Phenome-wide analysis of copy number variants in 470,727 UK Biobank genomes, 2026, Zou et al

forestglip

Moderator
Staff member
Phenome-wide analysis of copy number variants in 470,727 UK Biobank genomes

Zou, Xueqing Zoe; Hu, Fengyuan; Lou, Haiyi; Burren, Oliver S.; Li, Xiaoyin; Megy, Karyn; Wheeler, Eleanor; Wu, Qiang; Atanur, Santosh S.; Karpinski, Marcin; Loesch, Douglas; Fairhurst-Hunter, Zammy; Deevi, Sri V. V.; Oerton, Erin; Wen, Sean; Jiang, Xiao; Salvoro, Cecilia; Mitchell, Jonathan; Nag, Abhishek; Hollis, Ben; O’Neill, Amanda; Anderson-Dring, Lauren; Bohlooly-Y, Mohammad; Buvall, Lisa; Cameron-Christie, Sophia; Prins, Bram; Cohen, Suzanne; Danielson, Regina F.; Davis, Andrew; Ding, Wei; Dougherty, Brian; Garg, Manik; Georgi, Benjamin; Harper, Andrew; Haefliger, Carolina; Hammar, Mårten; Hanna, Richard N.; Henry, Ian; Kundu, Kousik; Lai, Zhongwu; Lal, Mark; Lassi, Glenda; Liang, Yupu; Lopes, Margarida; Lythgow, Kieren; Maisuria-Armer, Meeta; March, Ruth; Matelska, Dorota; Menzies, Rob; Michaëlsson, Erik; Mowrey, Bill; Muthas, Daniel; Ohne, Yoichiro; Pullman, Benjamin; Hess, Sonja; Raies, Arwa; Reznichenko, Anna; Romero Ros, Xavier; Stevens, Helen; Tachmazidou, Ioanna; Viollet, Coralie; Vitsios, Dimitrios; Walentinsson, Anna; Wang, Lily; Wang, Qing-Dong; Cuomo, Anna; Martin Herranz, Daniel Elias; O’Connell, Jared; Del-Aguila, Jorge L.; Konkar, Anish; Challis, Benjamin; Platt, Adam; Ort, Tatiana; Garnett, James; Peng, Xiao-Rong; Baumberg, Gabrielle; Frydrych, Natalia; Stefanucci, Luca; Szymaniak, Anna; Tsakiroglou, Anna Maria; Sharma, Rahul; Harrow, Jen; MacArthur, Stewart; Wasilewski, Sebastian; O’Dell, Sean; Tian, Lifeng; Smith, Katherine R.; del Angel, Guillermo; Fabre, Margarete; Dhindsa, Ryan S.; Wang, Quanli; Petrovski, Slavé; Carss, Keren

Abstract
Copy number variants (CNVs) are key drivers of human diversity and disease risk1. Here we evaluate the role of CNVs across a broad range of human phenotypes and diseases by analysing CNVs from 470,727 UK Biobank whole-genome sequences and conducting a variant- and gene-level phenome-wide association study (PheWAS) with 2,941 plasma protein abundance measurements, 13,336 binary clinical phenotypes and 1,911 quantitative traits.

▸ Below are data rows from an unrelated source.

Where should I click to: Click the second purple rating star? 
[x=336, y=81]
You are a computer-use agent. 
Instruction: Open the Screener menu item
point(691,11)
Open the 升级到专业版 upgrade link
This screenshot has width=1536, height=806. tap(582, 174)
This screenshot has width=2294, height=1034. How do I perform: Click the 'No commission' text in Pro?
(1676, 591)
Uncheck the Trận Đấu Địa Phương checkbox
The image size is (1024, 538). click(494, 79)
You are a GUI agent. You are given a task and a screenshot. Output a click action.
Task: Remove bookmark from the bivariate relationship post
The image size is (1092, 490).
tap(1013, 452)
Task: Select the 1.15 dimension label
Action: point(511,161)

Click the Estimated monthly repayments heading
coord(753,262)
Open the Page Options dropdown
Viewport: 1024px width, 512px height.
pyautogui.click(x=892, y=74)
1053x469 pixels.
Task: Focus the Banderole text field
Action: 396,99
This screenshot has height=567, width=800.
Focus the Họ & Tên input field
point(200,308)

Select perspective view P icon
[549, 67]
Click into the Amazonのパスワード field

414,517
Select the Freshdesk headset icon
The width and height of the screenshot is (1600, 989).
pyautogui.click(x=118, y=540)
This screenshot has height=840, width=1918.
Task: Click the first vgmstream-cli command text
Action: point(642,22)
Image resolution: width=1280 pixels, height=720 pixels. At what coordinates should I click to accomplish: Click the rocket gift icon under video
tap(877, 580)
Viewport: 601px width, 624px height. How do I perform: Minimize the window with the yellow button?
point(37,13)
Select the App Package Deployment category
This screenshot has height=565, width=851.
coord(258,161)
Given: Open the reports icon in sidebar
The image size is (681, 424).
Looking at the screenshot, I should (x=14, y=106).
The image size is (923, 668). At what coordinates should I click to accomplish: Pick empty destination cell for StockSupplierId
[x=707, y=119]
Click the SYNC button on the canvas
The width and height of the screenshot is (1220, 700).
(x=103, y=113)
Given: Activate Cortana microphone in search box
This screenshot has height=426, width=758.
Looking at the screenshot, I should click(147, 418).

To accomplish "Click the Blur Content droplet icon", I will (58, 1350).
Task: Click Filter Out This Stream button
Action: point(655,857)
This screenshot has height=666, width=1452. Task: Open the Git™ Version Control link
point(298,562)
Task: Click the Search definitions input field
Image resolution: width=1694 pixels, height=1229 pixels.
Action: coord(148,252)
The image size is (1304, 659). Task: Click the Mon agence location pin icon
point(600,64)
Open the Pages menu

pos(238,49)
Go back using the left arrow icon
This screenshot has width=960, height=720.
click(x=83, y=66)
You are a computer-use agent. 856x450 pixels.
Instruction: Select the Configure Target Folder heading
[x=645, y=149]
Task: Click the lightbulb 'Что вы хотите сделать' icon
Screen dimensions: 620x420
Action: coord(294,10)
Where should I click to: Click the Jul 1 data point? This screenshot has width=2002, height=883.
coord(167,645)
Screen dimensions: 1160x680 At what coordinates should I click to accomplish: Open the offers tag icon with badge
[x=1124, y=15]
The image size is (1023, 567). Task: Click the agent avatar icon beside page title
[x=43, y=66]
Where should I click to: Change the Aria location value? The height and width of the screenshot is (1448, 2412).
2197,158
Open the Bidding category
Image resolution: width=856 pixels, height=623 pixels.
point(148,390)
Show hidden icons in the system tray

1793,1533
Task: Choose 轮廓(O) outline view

Proteomic analyses validated functional associations of CNVs with nearby genes (cis-protein quantitative trait loci; cis-pQTLs)—with deletions and duplications typically associated with reduced and increased protein levels, respectively—and uncovered previously unknown protein–protein interactions (trans-pQTLs). Our PheWAS recapitulated known associations and uncovered associations in both coding and non-coding regions.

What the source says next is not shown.